- EXCERPTED TEXT:
++++++++++

The application of such models supports the systematic overview of the metabolism by applying physico-chemical principles to metabolic pathways. Kinetic models can innately encode different types of information and various types of omics data from first principles. Kinetic models, especially large scale, are not easy to parametrize due to the lack of kinetic parameters describing the in vivo behavior or because they are not fully characterized and not applicable for case-specific studies. Accurate inference of large-scale kinetic models from experimental data is the most promising technique, yet needs a significant amount of data points and efficient computational approaches as well as computational power. The combined application of both kinetic models and constraint-based models in the study of biological systems would allow taking advantage of their complementary features in a synergistic manner with the potential to overcome existing setbacks. The combination of the methods can be achieved in different ways, from modelling different parts of the metabolism with either kinetic modelling or constraint-based modelling [119,121] (or other formalisms) to enhancement of constraint-based models with kinetic parameter information, such as in the GECKO method [7]. Another hybrid approach is to combine mechanistic and statistical or machine learning models. It is challenging to identify the causalities and mechanisms by using machine learning approaches. Recently, the article showing “white-box” approach [148], as opposed to “black-box” uninterpretable machine learning models, was shown, demonstrating the power of such methods. Modern machine learning algorithms are capable of pinpointing associations from dataset inputs and outputs but are not able to give mechanistic explanations of the phenomena. To address this challenge, researchers used an integrated screening–modeling–learning approach in which they linked input and output data with mechanistic models. White-box machine learning is potentially capable of identifying biologically interpretable biomarkers, personalized treatment strategies and mechanisms of disease pathogenesis from big datasets.

++++++++++

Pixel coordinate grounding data
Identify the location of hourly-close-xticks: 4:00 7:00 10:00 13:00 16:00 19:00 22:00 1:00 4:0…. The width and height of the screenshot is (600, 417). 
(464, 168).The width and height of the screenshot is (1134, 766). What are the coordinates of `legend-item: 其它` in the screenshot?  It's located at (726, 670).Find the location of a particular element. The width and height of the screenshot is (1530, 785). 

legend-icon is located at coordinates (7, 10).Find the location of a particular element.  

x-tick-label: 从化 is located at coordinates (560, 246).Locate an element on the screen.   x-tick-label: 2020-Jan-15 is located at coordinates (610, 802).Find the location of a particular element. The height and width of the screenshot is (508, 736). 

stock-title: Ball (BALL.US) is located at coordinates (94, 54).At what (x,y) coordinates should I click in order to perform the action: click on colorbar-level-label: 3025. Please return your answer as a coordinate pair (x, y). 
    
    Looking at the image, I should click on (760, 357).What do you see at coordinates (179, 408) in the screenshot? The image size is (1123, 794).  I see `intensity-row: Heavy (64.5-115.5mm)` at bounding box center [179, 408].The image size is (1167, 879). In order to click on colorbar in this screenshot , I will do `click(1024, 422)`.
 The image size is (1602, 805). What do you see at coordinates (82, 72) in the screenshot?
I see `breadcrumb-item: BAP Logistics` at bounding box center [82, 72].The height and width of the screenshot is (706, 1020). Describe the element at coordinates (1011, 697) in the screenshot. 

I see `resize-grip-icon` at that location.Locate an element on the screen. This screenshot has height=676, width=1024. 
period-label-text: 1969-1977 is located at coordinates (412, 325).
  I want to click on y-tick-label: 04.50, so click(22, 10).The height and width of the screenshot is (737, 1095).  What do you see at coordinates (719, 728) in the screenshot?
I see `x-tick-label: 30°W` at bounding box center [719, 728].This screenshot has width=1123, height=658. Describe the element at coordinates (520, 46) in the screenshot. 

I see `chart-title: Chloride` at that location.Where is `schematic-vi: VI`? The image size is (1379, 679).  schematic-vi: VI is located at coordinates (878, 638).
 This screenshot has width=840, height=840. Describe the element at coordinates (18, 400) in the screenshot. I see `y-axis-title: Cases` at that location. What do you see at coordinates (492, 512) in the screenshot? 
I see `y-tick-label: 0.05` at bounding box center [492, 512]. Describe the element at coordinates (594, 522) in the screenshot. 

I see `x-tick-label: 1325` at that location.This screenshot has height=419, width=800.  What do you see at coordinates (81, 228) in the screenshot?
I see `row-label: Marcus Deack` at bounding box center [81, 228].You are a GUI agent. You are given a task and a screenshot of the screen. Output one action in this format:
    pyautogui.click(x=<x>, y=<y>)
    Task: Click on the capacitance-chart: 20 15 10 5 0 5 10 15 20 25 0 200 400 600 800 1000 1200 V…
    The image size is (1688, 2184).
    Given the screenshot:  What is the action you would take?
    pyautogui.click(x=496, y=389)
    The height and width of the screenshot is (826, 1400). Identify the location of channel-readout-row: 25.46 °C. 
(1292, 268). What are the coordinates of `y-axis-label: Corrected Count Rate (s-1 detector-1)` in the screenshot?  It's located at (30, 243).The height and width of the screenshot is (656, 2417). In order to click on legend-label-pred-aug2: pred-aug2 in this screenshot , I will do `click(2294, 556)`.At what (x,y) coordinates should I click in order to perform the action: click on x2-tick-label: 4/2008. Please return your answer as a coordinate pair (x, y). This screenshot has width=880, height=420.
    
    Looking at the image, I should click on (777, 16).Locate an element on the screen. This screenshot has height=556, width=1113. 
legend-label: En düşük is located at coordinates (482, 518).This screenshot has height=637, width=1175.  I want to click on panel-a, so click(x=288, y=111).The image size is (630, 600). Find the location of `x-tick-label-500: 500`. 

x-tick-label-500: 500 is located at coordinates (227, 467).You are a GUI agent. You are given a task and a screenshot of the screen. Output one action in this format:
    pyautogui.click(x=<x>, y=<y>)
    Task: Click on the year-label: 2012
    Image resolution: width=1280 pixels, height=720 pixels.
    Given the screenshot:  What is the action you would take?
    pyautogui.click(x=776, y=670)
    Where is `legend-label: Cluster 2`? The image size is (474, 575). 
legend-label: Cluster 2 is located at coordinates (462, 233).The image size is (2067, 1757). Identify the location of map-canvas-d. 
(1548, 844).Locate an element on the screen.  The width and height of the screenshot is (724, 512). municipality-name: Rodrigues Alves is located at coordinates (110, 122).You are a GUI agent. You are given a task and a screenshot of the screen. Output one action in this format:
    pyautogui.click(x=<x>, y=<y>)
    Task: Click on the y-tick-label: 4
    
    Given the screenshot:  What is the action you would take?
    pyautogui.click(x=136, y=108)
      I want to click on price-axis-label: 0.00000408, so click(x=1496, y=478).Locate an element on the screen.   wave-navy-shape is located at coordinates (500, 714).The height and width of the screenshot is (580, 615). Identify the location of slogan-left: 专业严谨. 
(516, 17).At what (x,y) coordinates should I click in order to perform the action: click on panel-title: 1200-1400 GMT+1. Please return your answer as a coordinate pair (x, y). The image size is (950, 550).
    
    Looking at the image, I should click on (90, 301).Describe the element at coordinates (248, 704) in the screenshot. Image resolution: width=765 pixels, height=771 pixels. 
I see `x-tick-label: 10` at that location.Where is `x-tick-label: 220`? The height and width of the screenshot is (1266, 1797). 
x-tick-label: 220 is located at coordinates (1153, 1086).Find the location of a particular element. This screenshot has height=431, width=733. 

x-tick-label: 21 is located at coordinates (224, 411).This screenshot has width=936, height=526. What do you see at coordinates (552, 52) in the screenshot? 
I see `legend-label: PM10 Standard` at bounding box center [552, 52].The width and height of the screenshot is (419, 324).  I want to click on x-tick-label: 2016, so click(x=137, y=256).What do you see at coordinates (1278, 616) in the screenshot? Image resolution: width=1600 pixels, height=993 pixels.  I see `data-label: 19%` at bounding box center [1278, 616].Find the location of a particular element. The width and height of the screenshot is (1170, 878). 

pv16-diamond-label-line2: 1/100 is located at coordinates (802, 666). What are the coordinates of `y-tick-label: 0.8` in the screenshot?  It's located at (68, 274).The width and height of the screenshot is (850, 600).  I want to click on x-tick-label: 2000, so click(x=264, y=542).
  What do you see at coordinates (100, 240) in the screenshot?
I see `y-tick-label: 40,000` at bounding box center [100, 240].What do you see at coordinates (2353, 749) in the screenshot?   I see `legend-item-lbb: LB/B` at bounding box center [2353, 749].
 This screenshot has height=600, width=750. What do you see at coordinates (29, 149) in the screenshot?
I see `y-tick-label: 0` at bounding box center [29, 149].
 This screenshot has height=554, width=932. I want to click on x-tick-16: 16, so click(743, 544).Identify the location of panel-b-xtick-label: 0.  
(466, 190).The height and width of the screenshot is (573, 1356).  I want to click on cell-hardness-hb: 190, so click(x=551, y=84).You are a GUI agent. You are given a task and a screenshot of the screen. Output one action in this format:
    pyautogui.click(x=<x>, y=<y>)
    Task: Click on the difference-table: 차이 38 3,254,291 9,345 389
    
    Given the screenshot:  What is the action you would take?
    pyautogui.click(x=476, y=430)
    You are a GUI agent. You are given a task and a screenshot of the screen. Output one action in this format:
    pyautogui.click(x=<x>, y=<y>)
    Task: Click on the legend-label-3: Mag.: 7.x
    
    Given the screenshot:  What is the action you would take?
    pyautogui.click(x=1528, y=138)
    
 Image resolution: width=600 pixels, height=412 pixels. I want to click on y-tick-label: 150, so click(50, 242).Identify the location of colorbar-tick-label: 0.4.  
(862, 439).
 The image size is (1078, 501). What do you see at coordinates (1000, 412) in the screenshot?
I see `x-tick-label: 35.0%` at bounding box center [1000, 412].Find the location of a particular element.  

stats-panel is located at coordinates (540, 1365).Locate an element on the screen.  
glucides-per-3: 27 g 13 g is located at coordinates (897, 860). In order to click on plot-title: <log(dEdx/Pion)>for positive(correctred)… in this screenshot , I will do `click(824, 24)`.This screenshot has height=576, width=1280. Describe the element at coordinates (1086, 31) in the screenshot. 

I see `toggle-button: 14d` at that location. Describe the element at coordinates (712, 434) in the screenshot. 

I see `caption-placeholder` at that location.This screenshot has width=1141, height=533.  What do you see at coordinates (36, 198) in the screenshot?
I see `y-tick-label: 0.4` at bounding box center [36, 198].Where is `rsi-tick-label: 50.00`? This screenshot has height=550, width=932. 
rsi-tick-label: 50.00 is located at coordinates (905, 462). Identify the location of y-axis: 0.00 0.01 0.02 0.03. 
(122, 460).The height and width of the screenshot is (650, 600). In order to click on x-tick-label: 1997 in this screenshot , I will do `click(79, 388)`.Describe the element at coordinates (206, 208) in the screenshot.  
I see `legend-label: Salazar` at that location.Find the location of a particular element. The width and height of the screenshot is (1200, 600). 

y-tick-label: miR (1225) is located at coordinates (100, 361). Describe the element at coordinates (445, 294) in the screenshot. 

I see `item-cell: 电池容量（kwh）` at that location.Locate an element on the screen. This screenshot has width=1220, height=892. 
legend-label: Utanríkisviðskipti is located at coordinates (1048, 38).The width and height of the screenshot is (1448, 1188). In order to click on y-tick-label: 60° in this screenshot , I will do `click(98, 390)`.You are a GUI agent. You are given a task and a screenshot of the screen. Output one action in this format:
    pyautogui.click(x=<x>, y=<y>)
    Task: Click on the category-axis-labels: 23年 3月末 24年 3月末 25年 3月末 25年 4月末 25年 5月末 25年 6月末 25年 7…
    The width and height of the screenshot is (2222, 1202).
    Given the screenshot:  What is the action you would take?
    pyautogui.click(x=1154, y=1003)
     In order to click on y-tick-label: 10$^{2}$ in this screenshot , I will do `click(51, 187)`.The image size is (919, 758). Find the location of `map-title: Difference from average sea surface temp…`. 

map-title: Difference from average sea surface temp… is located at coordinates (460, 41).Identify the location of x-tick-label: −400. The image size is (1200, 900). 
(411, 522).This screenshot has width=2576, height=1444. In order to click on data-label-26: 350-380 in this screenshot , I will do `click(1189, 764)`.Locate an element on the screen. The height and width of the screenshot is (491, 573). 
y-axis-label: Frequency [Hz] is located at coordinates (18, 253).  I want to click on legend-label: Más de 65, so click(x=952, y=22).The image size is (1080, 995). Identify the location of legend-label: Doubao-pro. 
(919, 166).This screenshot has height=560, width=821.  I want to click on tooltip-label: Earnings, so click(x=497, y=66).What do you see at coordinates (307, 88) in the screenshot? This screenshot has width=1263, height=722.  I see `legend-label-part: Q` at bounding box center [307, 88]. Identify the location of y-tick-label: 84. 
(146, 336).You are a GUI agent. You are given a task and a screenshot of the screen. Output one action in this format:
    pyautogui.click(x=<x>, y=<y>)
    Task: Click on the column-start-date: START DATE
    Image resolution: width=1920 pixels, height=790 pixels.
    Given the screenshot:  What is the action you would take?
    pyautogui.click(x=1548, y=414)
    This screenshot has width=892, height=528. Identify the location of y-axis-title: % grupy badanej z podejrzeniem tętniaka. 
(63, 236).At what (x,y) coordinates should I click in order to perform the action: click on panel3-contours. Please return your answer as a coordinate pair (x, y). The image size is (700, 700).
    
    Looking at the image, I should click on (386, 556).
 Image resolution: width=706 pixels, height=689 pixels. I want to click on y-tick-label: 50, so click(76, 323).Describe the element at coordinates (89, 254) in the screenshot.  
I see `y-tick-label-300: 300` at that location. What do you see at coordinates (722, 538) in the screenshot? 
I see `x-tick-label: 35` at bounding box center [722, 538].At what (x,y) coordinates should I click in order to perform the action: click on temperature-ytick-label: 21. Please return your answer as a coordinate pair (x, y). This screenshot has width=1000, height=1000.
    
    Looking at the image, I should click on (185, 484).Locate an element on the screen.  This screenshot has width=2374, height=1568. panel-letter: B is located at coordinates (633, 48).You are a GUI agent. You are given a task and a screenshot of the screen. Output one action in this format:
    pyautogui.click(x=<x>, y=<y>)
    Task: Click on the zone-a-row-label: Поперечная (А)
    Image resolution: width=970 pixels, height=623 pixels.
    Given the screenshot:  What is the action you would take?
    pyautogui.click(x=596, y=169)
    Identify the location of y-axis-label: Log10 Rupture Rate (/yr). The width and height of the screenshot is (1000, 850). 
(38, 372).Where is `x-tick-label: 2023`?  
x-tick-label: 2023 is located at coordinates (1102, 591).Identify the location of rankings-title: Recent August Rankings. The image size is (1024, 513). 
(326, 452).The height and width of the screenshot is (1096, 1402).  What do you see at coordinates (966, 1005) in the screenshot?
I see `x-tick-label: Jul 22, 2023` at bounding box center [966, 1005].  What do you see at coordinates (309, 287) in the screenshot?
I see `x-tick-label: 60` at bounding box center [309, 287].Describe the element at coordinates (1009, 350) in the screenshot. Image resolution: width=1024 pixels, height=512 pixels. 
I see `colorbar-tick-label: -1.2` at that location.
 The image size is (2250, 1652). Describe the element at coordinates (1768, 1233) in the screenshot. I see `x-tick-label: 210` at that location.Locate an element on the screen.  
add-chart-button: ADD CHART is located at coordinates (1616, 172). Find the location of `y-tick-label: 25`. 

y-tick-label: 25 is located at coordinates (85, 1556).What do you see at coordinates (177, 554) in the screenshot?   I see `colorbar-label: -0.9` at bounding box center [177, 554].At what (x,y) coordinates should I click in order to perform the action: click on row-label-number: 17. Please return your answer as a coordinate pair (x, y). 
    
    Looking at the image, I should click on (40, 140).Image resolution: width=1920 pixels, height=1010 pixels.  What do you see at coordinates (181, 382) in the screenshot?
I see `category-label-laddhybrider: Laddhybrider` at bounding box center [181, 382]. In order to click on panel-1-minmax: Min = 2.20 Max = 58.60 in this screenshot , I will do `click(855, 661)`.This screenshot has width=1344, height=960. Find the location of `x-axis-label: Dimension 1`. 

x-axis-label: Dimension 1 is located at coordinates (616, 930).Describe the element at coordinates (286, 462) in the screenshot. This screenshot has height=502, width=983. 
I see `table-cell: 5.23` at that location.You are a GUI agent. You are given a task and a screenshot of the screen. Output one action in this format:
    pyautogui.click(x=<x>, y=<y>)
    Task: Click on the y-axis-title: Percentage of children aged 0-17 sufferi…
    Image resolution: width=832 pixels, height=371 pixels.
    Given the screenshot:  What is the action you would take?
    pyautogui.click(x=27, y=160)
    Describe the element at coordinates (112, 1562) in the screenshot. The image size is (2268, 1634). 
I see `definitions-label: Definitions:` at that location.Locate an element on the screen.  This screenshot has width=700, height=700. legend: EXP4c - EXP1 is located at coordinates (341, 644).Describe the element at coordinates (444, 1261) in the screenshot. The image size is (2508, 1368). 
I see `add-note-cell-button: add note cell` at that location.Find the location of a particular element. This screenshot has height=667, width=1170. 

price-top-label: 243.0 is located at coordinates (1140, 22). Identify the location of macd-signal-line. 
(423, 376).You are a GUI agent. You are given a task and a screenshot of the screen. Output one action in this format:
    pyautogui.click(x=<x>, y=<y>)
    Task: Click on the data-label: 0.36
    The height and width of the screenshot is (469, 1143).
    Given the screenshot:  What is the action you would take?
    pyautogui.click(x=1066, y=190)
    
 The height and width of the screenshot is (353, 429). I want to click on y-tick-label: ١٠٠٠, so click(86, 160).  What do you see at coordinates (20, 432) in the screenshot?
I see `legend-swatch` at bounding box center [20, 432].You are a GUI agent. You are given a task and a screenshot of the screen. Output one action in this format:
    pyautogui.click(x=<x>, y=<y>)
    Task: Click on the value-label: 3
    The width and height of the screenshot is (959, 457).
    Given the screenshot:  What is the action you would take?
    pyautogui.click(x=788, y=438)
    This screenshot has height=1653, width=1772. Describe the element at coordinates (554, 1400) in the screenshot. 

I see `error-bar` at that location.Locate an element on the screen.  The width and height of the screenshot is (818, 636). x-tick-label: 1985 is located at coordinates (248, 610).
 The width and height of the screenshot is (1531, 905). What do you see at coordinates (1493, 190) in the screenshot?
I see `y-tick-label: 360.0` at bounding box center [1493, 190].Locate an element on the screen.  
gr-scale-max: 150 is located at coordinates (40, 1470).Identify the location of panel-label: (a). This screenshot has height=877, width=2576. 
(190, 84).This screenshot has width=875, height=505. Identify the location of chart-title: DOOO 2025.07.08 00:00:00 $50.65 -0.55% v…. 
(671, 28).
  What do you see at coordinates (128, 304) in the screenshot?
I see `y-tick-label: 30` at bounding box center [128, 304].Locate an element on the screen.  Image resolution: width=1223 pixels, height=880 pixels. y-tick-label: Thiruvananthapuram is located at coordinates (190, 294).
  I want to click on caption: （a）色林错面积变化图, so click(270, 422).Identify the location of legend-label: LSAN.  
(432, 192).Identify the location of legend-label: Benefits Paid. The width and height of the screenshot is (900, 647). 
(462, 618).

++++++++++

- ACTION ITEM A: Sum up the passage on metabolic modeling in two sentences.
- ACTION ITEM B: Pick up the passage on metabolic modeling after its last sentence and keep writing.

- RESULT A: Kinetic models of metabolism can encode many kinds of information from first principles, but large ones are hard to parametrize and need a lot of data and computing power. Combining kinetic and constraint-based models, or mechanistic models with machine learning, can use their complementary strengths, and "white-box" machine learning that links data to mechanistic models may reveal interpretable biomarkers, personalized treatment strategies and disease mechanisms.

- RESULT B:
The development of metabolome measurement technology also plays an important role in the accuracy and comprehensiveness of metabolic modeling. The most important directions are accurate quantitative acquisition, identification of unknown metabolites and subcellular metabolite localization. First, acquisition of quantitative metabolome data can contribute to improvement of model accuracy. Therefore, progress in a comprehensive metabolite measurement method using the stable isotope dilution method is desired [149]. Furthermore, identification of unknown metabolites is also an important issue in constructing an accurate metabolic model [150]. It can uncover shed lights on new reactions and better determine scope of the model. Metabolomics data integration dealing with different cell compartments remains a challenge. Existing experimental methods usually capture pooled metabolite concentrations. For example, for eukaryotic cells, it is not possible to obtain the real concentration and/or isotopic labelling in different compartments from the pooled data. Both experimental and computational improvements are needed to solve this issue. So far, different experimental approaches have been proposed for sample preparation to extract mitochondria and leave the internal metabolites intact [151,152,153,154]. However, only mitochondria have been isolated for a labeled and label-free analysis of the mitochondrial metabolites. Therefore, studies are limited where researchers are focusing on metabolites that only exist in cytosol and/or mitochondria, while the metabolism in other cell compartments is neglected.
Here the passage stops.